The Agreement and the Affiliate Agreements have been duly executed and
delivered by Parent and constitute valid and binding obligations of
Parent, enforceable against Parent in accordance with their terms,
except to the extent that enforceability may by limited by
applicable bankruptcy, insolvency, reorganization, moratorium or other
similar laws affecting creditors' rights generally and general equitable
principles and except with regard to the Affiliate Agreements to the
extent rights to indemnification may be limited by law.

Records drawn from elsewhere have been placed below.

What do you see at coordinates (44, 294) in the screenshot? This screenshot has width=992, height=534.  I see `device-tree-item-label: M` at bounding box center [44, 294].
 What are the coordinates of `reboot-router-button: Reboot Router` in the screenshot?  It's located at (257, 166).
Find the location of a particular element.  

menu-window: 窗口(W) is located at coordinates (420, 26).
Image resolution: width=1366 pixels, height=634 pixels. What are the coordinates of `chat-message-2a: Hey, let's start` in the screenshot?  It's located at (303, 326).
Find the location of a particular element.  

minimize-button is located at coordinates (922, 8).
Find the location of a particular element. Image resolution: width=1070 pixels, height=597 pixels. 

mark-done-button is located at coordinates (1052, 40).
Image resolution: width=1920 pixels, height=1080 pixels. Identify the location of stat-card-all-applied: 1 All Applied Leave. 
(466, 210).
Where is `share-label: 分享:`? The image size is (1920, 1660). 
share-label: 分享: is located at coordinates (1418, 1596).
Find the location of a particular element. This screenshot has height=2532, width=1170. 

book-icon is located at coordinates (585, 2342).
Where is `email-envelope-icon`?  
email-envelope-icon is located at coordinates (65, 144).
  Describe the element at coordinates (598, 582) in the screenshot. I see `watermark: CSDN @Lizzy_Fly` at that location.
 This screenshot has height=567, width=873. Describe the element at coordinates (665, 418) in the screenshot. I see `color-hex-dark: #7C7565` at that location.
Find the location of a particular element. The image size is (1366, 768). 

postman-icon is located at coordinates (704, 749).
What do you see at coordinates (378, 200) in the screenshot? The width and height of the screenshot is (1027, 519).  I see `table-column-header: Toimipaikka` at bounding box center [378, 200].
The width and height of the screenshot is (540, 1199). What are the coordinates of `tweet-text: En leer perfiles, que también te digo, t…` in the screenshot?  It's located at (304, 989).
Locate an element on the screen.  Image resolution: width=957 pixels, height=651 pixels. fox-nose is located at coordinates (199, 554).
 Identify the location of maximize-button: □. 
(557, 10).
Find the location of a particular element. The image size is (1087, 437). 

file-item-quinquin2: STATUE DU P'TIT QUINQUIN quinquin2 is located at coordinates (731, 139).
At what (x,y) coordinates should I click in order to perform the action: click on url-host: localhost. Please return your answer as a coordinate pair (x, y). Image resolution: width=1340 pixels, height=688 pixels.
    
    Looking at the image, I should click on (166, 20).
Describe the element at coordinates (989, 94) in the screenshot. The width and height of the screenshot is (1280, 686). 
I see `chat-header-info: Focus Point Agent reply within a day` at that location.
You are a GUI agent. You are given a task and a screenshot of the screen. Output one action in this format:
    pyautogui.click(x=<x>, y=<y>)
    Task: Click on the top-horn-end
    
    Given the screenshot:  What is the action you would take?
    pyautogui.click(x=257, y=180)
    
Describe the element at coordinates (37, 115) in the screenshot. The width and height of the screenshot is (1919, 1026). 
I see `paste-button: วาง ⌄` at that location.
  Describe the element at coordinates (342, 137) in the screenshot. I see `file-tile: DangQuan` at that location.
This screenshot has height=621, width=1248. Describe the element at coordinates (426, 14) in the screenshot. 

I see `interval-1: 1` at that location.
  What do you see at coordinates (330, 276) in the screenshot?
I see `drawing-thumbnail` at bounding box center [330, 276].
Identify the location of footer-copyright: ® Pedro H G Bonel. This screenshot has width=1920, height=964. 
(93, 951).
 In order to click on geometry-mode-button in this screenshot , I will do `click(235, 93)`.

(5) The execution and delivery of the Agreement and the
Affiliate Agreements and the consummation of the transactions contemplated
thereby shall not violate any provisions of the Memorandum of Association
or Articles of Association of Parent nor result in a violation or breach of,
conflict with, constitute (with or without due notice or lapse of time or
both) a default (or give rise to any right of termination, cancellation or
acceleration) under, any of the terms, conditions or provisions of any note,
bond, mortgage, indenture, license, franchise, permit, agreement, lease or
other instrument or obligation, of which such counsel has knowledge after
due inquiry, to which Parent is a party, or by which it or any of its
respective properties or assets may be bound, other than violations,
breaches, defaults and conflicts which, in the aggregate, would not have a
material adverse effect on the Condition of Parent and its subsidiaries taken
as a whole.
(6) Such Counsel know of no material litigation, proceedings
or investigation pending or threatened with respect to or involving Parent or
its subsidiaries which is not disclosed in the public filings of Parent
or in Schedule 3.02 (h) of the Agreement.
(7) All approvals, consents or permits of any Israeli
Governmental Entity required to be obtained by Parent of Sub as a prerequisite
for the merger of Sub into the Company and the issuance of Ordinary
Shares and Adds, as contemplated by the Agreement have been obtained and
complied with and are in full force and effect.